Your answer must hold only the lines below from the line containing "Task: Add gold with the plus button" through the line containing "Given: Expand the Database keymap folder", each reproduced exactly.
_ _ _ _
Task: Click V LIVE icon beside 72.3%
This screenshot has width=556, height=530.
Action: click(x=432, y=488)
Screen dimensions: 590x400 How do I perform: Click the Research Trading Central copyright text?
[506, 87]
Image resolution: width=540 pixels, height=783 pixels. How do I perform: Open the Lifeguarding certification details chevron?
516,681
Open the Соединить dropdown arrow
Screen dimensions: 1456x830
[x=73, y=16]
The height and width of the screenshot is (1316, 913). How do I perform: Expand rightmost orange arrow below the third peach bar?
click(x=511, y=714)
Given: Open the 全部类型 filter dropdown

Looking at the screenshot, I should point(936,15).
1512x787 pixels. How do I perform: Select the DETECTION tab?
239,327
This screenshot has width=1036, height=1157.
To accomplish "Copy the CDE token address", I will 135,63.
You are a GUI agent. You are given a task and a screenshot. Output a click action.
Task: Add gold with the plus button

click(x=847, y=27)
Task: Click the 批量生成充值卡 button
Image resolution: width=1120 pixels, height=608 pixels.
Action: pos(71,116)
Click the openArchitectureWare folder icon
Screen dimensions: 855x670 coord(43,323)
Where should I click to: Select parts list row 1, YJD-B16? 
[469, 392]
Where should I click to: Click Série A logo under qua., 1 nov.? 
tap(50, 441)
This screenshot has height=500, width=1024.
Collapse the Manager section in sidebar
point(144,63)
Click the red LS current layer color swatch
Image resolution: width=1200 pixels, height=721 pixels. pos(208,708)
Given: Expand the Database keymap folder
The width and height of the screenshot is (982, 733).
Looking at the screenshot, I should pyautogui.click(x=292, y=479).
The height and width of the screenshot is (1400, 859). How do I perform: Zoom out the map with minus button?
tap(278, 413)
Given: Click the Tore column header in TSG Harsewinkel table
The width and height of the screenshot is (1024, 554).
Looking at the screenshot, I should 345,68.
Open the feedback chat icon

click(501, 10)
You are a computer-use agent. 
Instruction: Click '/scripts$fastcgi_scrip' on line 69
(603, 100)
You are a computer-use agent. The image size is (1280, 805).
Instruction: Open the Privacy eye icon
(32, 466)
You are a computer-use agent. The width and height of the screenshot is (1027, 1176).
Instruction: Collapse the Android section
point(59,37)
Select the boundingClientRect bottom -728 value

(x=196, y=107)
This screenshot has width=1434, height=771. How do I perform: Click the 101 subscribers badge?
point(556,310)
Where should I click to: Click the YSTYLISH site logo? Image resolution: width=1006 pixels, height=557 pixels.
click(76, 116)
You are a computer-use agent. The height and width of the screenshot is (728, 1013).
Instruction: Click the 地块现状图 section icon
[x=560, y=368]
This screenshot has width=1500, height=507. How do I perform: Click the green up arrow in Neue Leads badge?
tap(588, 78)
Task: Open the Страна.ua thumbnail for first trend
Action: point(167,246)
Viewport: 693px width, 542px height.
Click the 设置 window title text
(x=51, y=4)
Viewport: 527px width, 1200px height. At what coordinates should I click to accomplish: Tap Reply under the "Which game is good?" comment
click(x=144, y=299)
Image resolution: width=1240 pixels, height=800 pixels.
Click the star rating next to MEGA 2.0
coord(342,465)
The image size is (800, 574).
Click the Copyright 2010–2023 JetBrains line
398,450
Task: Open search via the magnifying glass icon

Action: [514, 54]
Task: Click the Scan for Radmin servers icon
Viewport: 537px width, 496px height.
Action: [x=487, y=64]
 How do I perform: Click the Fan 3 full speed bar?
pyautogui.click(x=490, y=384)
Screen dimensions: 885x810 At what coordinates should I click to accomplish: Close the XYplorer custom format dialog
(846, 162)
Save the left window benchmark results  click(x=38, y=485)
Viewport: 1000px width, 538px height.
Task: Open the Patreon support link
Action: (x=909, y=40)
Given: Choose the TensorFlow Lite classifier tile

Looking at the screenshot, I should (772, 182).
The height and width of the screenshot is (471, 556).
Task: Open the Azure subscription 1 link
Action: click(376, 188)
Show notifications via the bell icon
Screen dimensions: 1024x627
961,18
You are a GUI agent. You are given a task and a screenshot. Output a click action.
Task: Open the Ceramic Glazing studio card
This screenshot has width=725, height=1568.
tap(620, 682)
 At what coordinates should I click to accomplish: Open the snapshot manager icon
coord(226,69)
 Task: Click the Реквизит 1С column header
_ _ _ _
• **YOUR SOLUTION**
Task: Add gold with the plus button

click(x=847, y=27)
Task: Click the 批量生成充值卡 button
Image resolution: width=1120 pixels, height=608 pixels.
Action: pos(71,116)
Click the openArchitectureWare folder icon
Screen dimensions: 855x670 coord(43,323)
Where should I click to: Select parts list row 1, YJD-B16? 
[469, 392]
Where should I click to: Click Série A logo under qua., 1 nov.? 
tap(50, 441)
This screenshot has height=500, width=1024.
Collapse the Manager section in sidebar
point(144,63)
Click the red LS current layer color swatch
Image resolution: width=1200 pixels, height=721 pixels. pos(208,708)
Given: Expand the Database keymap folder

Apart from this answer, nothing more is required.